Da un lato si temono tensioni con la popolazione locale (una “guerra” tra poveri) dall’altro, si stanno moltiplicando segni di attività dell’Arsa (le minuscole forze ribelli dei rohingya) nei campi che potrebbero essere usati come basi per attacchi oltre-frontiera, infine in un Paese già scosso dall’estremismo la paura è che in questa massa di scontento possano fare reclutamento organizzazioni terroriste.
Del resto è una naturale fonte di preoccupazione una marea di persone – per lo più giovani – la cui vita è letteralmente sospesa, persone senza futuro che non possono uscire dai campi, lavorare o andare nelle scuole; tutt’intorno un Paese già di per se povero.
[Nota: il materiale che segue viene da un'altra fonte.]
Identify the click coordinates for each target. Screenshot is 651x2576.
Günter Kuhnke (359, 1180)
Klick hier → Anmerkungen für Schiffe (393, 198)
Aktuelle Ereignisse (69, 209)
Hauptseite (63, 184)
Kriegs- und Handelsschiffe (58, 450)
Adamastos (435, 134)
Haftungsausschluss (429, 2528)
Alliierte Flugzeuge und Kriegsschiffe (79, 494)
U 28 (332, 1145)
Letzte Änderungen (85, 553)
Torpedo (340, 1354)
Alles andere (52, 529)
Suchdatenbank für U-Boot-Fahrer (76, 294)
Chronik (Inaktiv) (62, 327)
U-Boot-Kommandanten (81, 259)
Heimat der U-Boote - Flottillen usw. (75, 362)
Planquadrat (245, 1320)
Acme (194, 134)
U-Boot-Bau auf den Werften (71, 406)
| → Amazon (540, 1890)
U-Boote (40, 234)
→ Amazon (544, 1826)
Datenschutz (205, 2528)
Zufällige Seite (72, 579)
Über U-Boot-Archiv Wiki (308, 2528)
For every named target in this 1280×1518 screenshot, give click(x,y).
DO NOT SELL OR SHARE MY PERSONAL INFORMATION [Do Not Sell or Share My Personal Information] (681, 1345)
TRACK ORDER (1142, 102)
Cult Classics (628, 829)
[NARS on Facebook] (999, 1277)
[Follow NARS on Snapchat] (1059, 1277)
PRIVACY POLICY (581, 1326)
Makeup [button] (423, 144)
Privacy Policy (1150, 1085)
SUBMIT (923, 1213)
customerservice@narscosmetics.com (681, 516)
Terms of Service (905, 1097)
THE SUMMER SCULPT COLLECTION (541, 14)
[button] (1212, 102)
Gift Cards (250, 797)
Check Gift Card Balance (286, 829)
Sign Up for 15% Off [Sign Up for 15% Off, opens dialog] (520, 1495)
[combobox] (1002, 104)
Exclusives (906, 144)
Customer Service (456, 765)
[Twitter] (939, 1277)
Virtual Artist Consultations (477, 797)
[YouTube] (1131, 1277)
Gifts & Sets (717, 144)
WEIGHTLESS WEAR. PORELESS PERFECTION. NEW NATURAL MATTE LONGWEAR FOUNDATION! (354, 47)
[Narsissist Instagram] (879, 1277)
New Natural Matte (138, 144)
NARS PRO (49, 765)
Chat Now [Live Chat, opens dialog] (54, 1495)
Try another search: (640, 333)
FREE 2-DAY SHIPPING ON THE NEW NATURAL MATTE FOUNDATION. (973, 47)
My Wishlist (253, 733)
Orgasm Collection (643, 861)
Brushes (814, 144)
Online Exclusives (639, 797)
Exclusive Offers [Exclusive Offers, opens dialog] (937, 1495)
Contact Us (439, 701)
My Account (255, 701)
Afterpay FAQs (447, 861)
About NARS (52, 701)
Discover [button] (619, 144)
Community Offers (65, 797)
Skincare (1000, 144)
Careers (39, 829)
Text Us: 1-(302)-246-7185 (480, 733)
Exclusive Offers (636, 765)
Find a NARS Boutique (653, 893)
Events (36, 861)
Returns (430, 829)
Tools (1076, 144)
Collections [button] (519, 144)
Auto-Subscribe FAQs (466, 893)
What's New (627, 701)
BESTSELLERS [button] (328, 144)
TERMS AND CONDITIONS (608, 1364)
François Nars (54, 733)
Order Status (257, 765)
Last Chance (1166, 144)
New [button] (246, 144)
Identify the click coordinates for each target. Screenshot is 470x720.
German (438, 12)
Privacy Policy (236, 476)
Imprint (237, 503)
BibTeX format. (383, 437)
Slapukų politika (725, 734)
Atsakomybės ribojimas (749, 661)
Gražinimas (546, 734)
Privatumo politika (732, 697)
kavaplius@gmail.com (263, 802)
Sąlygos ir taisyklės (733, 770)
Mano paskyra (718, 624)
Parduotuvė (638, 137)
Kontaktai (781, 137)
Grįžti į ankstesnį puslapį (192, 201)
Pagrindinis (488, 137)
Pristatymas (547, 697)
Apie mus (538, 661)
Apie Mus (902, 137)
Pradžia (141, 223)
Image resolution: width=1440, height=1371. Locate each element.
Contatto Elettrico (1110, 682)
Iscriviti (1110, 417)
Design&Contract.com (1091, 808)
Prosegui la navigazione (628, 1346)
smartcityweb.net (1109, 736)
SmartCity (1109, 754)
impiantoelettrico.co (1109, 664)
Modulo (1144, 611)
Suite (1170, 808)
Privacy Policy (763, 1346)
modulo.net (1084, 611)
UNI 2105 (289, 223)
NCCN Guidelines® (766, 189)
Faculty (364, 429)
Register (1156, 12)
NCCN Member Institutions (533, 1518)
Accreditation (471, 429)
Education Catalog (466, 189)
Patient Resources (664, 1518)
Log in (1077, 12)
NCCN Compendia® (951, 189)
Le tensioni con il Myanmar, pur ben nascoste, stanno montando perchè, subito dopo la crisi, l’ex-Birmania si è impegnata a rimpatriare i rohingya ma le organizzazioni internazionali sanno benissimo che riportarli indietro significherebbe candidarli a campi di concentramento, nella migliore delle ipotesi. L’idea – avanzata l’anno scorso – di aree protette dall’Onu nel Rakhine, la regione birmana dov’è avvenuta la pulizia etnica, è finita ad alimentare la foschia dei giorni più caldi lungo il golfo del Bengala.

Di soluzioni definitive non se ne vedono. Intanto nonostante la contrarietà di rifugiati e di organizzazioni umanitarie, il governo si prepara a trasferire 100.000 Rohingya su un’isola più a nord isolata in mezzo al mare (sin’ora servita solo al bestiame) per ridurre la pressione sui campi di Cox’s Bazar. Il mondo ha lasciato soli i rohingya, assieme a loro ha abbandonato il Bangladesh. Ora più che mai ci sarebbe bisogno della diplomazia, quella che era servita per avviare l’apparente transizione dell’ex-Birmania verso la democrazia ed aprirla agli investimenti stranieri.